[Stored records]
□ □ □

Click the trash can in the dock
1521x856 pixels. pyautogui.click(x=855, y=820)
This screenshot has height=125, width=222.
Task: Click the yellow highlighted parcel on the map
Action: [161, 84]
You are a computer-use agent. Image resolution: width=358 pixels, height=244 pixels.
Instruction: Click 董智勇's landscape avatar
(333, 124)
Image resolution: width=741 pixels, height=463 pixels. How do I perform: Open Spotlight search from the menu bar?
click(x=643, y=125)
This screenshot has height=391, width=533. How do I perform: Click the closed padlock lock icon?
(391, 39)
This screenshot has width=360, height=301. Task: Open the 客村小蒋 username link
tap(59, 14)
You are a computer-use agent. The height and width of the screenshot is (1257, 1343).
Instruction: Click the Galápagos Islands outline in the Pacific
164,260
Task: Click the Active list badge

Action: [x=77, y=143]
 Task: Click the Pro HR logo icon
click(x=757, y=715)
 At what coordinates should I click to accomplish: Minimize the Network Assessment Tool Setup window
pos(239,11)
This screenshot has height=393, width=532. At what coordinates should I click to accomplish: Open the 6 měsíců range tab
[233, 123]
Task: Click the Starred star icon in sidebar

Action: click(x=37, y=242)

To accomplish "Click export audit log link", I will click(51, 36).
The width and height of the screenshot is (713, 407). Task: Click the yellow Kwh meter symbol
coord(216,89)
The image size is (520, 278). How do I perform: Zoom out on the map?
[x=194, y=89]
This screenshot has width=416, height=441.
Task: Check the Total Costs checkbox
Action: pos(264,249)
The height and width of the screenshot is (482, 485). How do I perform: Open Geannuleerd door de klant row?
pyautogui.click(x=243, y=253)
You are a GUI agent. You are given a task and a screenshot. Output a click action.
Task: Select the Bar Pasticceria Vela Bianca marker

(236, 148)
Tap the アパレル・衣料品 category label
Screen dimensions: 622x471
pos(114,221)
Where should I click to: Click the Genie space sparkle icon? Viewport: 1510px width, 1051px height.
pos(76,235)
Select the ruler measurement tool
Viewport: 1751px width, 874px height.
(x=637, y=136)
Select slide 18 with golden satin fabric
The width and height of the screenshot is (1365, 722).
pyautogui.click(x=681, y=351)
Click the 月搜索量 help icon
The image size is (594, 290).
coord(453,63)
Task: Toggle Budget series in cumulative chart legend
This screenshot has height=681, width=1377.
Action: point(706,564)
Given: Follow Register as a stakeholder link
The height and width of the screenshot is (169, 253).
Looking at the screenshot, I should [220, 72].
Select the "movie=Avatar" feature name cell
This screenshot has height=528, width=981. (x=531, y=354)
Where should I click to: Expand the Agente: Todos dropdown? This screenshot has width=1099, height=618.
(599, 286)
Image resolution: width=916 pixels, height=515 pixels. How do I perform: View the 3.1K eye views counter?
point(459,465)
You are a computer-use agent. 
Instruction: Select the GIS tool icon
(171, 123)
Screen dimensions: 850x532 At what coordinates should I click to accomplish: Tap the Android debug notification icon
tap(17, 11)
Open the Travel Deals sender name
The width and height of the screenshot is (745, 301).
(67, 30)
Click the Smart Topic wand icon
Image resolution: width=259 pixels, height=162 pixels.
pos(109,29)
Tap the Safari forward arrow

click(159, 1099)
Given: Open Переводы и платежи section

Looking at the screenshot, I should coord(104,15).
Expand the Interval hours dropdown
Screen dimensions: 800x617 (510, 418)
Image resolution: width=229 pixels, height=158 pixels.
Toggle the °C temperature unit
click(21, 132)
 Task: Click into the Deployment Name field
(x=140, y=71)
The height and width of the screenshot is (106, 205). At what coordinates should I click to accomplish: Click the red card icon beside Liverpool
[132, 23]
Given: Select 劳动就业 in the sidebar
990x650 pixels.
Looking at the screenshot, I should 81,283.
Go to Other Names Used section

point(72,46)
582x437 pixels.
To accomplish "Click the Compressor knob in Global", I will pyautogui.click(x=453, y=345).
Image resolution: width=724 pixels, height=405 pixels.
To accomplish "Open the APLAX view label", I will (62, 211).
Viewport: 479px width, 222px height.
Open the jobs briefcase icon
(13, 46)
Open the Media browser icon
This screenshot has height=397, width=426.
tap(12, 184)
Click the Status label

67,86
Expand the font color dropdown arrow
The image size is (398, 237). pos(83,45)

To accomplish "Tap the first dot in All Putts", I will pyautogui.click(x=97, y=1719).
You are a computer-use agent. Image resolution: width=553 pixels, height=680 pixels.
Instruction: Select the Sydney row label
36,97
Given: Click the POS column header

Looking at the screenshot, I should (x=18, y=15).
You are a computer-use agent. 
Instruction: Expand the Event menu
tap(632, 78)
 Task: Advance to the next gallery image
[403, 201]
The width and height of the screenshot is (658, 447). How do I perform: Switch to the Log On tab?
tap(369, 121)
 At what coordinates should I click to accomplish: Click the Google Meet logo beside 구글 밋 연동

□ □ □

--- Exercise description ---
Restate all of the data above. Match it word for word.

--- Output of the exercise ---
Click the trash can in the dock
1521x856 pixels. pyautogui.click(x=855, y=820)
This screenshot has height=125, width=222.
Task: Click the yellow highlighted parcel on the map
Action: [161, 84]
You are a computer-use agent. Image resolution: width=358 pixels, height=244 pixels.
Instruction: Click 董智勇's landscape avatar
(333, 124)
Image resolution: width=741 pixels, height=463 pixels. How do I perform: Open Spotlight search from the menu bar?
click(x=643, y=125)
This screenshot has height=391, width=533. How do I perform: Click the closed padlock lock icon?
(391, 39)
This screenshot has width=360, height=301. Task: Open the 客村小蒋 username link
tap(59, 14)
You are a computer-use agent. The height and width of the screenshot is (1257, 1343).
Instruction: Click the Galápagos Islands outline in the Pacific
164,260
Task: Click the Active list badge

Action: [x=77, y=143]
 Task: Click the Pro HR logo icon
click(x=757, y=715)
 At what coordinates should I click to accomplish: Minimize the Network Assessment Tool Setup window
pos(239,11)
This screenshot has height=393, width=532. At what coordinates should I click to accomplish: Open the 6 měsíců range tab
[233, 123]
Task: Click the Starred star icon in sidebar

Action: click(x=37, y=242)

To accomplish "Click export audit log link", I will click(51, 36).
The width and height of the screenshot is (713, 407). Task: Click the yellow Kwh meter symbol
coord(216,89)
The image size is (520, 278). How do I perform: Zoom out on the map?
[x=194, y=89]
This screenshot has width=416, height=441.
Task: Check the Total Costs checkbox
Action: pos(264,249)
The height and width of the screenshot is (482, 485). How do I perform: Open Geannuleerd door de klant row?
pyautogui.click(x=243, y=253)
You are a GUI agent. You are given a task and a screenshot. Output a click action.
Task: Select the Bar Pasticceria Vela Bianca marker

(236, 148)
Tap the アパレル・衣料品 category label
Screen dimensions: 622x471
pos(114,221)
Where should I click to: Click the Genie space sparkle icon? Viewport: 1510px width, 1051px height.
pos(76,235)
Select the ruler measurement tool
Viewport: 1751px width, 874px height.
(x=637, y=136)
Select slide 18 with golden satin fabric
The width and height of the screenshot is (1365, 722).
pyautogui.click(x=681, y=351)
Click the 月搜索量 help icon
The image size is (594, 290).
coord(453,63)
Task: Toggle Budget series in cumulative chart legend
This screenshot has height=681, width=1377.
Action: point(706,564)
Given: Follow Register as a stakeholder link
The height and width of the screenshot is (169, 253).
Looking at the screenshot, I should [220, 72].
Select the "movie=Avatar" feature name cell
This screenshot has height=528, width=981. (x=531, y=354)
Where should I click to: Expand the Agente: Todos dropdown? This screenshot has width=1099, height=618.
(599, 286)
Image resolution: width=916 pixels, height=515 pixels. How do I perform: View the 3.1K eye views counter?
point(459,465)
You are a computer-use agent. 
Instruction: Select the GIS tool icon
(171, 123)
Screen dimensions: 850x532 At what coordinates should I click to accomplish: Tap the Android debug notification icon
tap(17, 11)
Open the Travel Deals sender name
The width and height of the screenshot is (745, 301).
(67, 30)
Click the Smart Topic wand icon
Image resolution: width=259 pixels, height=162 pixels.
pos(109,29)
Tap the Safari forward arrow

click(159, 1099)
Given: Open Переводы и платежи section

Looking at the screenshot, I should coord(104,15).
Expand the Interval hours dropdown
Screen dimensions: 800x617 (510, 418)
Image resolution: width=229 pixels, height=158 pixels.
Toggle the °C temperature unit
click(21, 132)
 Task: Click into the Deployment Name field
(x=140, y=71)
The height and width of the screenshot is (106, 205). At what coordinates should I click to accomplish: Click the red card icon beside Liverpool
[132, 23]
Given: Select 劳动就业 in the sidebar
990x650 pixels.
Looking at the screenshot, I should 81,283.
Go to Other Names Used section

point(72,46)
582x437 pixels.
To accomplish "Click the Compressor knob in Global", I will pyautogui.click(x=453, y=345).
Image resolution: width=724 pixels, height=405 pixels.
To accomplish "Open the APLAX view label", I will (62, 211).
Viewport: 479px width, 222px height.
Open the jobs briefcase icon
(13, 46)
Open the Media browser icon
This screenshot has height=397, width=426.
tap(12, 184)
Click the Status label

67,86
Expand the font color dropdown arrow
The image size is (398, 237). pos(83,45)

To accomplish "Tap the first dot in All Putts", I will pyautogui.click(x=97, y=1719).
You are a computer-use agent. Image resolution: width=553 pixels, height=680 pixels.
Instruction: Select the Sydney row label
36,97
Given: Click the POS column header

Looking at the screenshot, I should (x=18, y=15).
You are a computer-use agent. 
Instruction: Expand the Event menu
tap(632, 78)
 Task: Advance to the next gallery image
[403, 201]
The width and height of the screenshot is (658, 447). How do I perform: Switch to the Log On tab?
tap(369, 121)
 At what coordinates should I click to accomplish: Click the Google Meet logo beside 구글 밋 연동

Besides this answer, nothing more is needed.